(Data for this task begins)

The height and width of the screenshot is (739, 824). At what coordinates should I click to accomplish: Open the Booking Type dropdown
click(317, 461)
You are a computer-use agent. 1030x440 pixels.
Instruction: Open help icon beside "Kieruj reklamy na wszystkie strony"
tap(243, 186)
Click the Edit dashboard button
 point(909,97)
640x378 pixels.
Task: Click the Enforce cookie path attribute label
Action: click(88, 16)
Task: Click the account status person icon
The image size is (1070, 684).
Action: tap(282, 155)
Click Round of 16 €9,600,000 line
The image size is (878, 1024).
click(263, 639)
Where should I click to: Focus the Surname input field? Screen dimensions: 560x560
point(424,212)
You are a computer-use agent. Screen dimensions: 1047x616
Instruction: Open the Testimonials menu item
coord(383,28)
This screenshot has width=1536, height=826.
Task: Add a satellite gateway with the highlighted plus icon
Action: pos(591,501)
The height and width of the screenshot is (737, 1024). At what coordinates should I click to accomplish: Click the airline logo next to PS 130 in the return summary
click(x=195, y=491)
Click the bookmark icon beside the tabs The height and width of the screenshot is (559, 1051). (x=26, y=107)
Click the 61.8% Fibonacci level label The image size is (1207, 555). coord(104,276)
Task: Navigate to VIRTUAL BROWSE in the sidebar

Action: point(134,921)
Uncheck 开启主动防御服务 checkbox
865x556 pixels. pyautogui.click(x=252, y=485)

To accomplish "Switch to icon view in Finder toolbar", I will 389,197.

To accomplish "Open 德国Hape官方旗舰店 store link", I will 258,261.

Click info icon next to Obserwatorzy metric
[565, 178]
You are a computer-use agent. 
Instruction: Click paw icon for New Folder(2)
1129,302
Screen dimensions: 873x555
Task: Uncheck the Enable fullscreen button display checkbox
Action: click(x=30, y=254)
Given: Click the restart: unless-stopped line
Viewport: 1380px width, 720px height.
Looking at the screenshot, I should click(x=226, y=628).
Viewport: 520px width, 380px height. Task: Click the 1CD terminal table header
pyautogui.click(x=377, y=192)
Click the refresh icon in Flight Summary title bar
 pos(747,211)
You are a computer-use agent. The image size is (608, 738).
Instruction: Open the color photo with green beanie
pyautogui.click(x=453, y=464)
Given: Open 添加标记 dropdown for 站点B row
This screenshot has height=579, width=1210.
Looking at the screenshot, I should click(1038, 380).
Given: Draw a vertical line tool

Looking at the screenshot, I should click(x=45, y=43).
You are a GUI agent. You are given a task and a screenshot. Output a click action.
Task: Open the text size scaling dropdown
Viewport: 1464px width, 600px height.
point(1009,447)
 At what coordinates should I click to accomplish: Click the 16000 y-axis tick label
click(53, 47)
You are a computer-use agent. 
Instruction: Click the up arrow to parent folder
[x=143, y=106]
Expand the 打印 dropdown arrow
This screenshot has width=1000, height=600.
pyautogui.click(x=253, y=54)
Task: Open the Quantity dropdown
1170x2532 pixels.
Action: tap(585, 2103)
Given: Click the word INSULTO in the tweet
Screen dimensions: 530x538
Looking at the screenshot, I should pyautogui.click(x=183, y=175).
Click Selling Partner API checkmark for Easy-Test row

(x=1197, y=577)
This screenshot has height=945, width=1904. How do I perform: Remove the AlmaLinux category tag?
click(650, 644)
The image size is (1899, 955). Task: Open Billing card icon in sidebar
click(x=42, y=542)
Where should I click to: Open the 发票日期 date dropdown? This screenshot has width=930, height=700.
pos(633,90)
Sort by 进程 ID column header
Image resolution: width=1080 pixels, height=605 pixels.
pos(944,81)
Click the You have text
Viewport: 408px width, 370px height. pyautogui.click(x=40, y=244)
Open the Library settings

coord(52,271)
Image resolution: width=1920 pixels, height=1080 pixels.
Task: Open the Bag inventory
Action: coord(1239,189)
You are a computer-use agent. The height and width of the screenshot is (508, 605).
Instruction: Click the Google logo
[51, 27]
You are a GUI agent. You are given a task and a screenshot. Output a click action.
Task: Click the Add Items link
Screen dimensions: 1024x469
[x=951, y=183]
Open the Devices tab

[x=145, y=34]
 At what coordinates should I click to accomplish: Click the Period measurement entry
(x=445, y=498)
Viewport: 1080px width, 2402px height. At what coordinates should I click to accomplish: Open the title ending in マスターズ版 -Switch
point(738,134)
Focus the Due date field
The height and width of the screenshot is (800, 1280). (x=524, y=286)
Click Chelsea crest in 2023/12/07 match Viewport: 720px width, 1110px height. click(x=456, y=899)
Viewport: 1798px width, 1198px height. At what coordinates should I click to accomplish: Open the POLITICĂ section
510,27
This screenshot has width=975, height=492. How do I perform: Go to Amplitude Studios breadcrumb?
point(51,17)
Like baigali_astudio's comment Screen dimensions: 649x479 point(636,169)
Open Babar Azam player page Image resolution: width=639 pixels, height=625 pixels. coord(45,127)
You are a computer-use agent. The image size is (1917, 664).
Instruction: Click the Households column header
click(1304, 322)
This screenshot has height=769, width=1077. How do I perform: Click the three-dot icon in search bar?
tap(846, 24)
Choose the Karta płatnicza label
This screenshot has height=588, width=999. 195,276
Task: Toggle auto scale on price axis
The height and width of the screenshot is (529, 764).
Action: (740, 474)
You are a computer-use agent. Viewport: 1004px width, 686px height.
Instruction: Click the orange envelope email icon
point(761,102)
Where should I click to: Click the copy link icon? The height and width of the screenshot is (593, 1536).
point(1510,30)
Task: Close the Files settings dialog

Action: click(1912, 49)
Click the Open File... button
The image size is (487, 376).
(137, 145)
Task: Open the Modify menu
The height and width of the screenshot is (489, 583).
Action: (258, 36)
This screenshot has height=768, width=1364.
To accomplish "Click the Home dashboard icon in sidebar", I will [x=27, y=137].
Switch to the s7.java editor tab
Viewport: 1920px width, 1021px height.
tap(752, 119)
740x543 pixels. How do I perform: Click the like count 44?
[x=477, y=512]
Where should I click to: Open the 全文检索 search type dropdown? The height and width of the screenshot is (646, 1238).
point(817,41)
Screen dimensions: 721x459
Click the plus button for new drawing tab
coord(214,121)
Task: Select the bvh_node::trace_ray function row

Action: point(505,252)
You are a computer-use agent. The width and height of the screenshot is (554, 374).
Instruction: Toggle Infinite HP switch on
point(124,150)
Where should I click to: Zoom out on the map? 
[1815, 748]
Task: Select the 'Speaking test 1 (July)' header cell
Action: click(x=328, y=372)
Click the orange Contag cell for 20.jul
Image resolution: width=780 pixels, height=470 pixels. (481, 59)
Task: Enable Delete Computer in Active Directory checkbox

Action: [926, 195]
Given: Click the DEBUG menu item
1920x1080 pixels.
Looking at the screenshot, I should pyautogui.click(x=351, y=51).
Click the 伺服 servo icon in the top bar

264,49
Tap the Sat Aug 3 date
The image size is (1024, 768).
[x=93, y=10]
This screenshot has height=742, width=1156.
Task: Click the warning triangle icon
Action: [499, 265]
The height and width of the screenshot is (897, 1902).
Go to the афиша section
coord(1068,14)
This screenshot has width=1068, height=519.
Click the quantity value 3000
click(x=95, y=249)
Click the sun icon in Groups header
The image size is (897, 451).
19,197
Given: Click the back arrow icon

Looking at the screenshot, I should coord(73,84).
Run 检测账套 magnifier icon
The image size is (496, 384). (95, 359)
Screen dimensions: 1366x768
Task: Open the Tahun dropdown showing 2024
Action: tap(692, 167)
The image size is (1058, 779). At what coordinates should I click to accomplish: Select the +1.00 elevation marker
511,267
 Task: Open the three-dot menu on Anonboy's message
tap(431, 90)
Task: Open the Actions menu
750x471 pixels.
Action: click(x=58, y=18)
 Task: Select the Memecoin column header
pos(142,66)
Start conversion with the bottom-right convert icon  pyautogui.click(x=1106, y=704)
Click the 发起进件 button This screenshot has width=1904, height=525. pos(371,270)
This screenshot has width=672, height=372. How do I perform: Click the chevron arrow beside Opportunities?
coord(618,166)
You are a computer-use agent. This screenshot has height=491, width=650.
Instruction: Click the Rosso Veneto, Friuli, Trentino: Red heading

(Data for this task ends)

To do ▸ Would you copy, unchanged, the stretch of the records above that begins at the line containing "The image size is (1024, 768)." and ends at the line containing "Task: Open the Actions menu", and only that?

Task solution ▸
The image size is (1024, 768).
[x=93, y=10]
This screenshot has height=742, width=1156.
Task: Click the warning triangle icon
Action: [499, 265]
The height and width of the screenshot is (897, 1902).
Go to the афиша section
coord(1068,14)
This screenshot has width=1068, height=519.
Click the quantity value 3000
click(x=95, y=249)
Click the sun icon in Groups header
The image size is (897, 451).
19,197
Given: Click the back arrow icon

Looking at the screenshot, I should coord(73,84).
Run 检测账套 magnifier icon
The image size is (496, 384). (95, 359)
Screen dimensions: 1366x768
Task: Open the Tahun dropdown showing 2024
Action: tap(692, 167)
The image size is (1058, 779). At what coordinates should I click to accomplish: Select the +1.00 elevation marker
511,267
 Task: Open the three-dot menu on Anonboy's message
tap(431, 90)
Task: Open the Actions menu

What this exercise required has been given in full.